* _ABOUT THIS EXERCISE_
The answer must give back every line of the data exactly, with no pictures.

* _MATERIAL SUPPLIED_
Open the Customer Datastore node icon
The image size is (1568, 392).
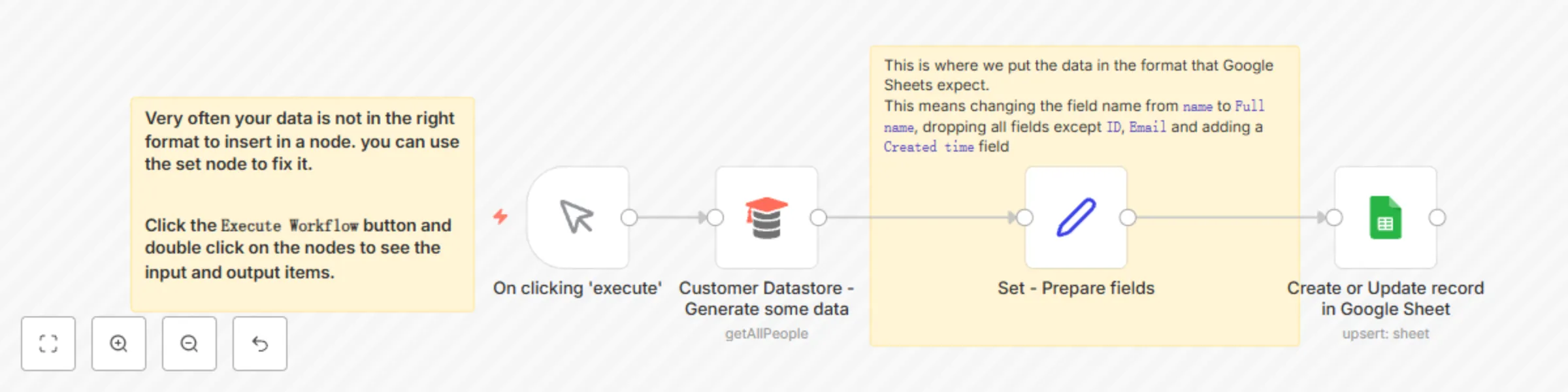(x=766, y=218)
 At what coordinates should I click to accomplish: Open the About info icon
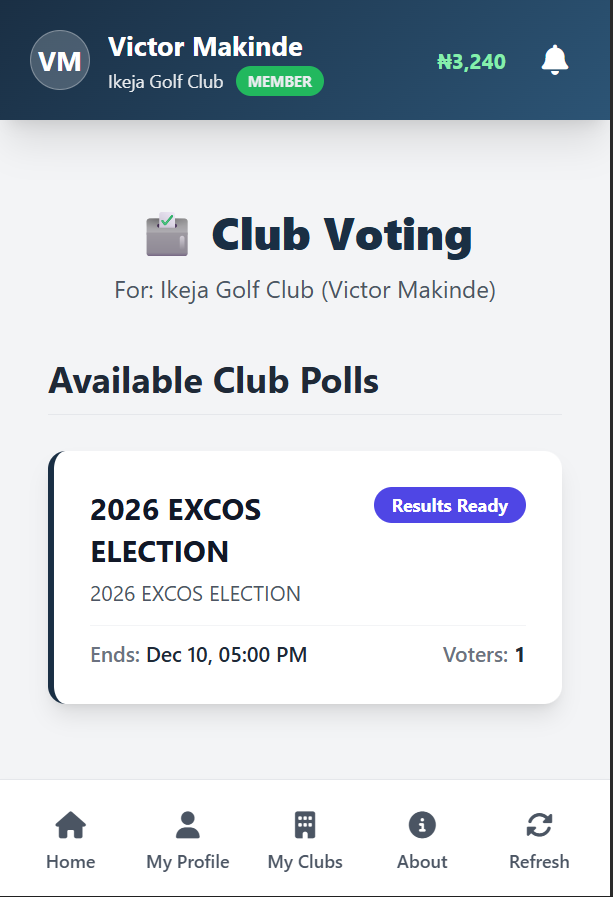[422, 825]

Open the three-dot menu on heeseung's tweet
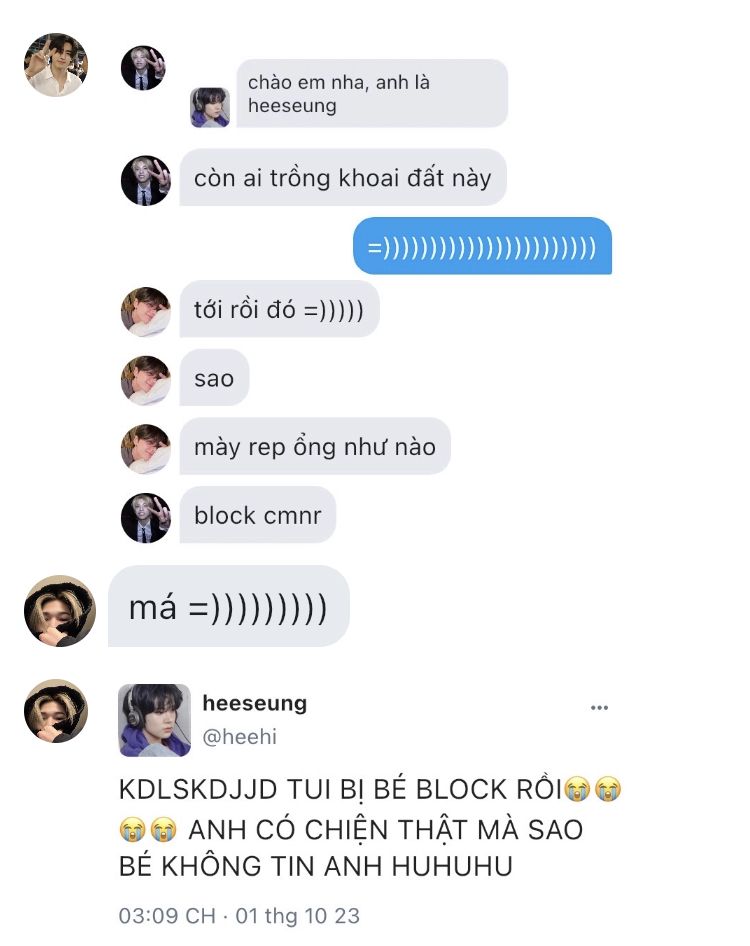(x=599, y=708)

* _THE COMPLETED TASK_
Open the Customer Datastore node icon
The image size is (1568, 392).
(x=766, y=218)
 At what coordinates should I click to accomplish: Open the About info icon
[422, 825]

Open the three-dot menu on heeseung's tweet
(x=599, y=708)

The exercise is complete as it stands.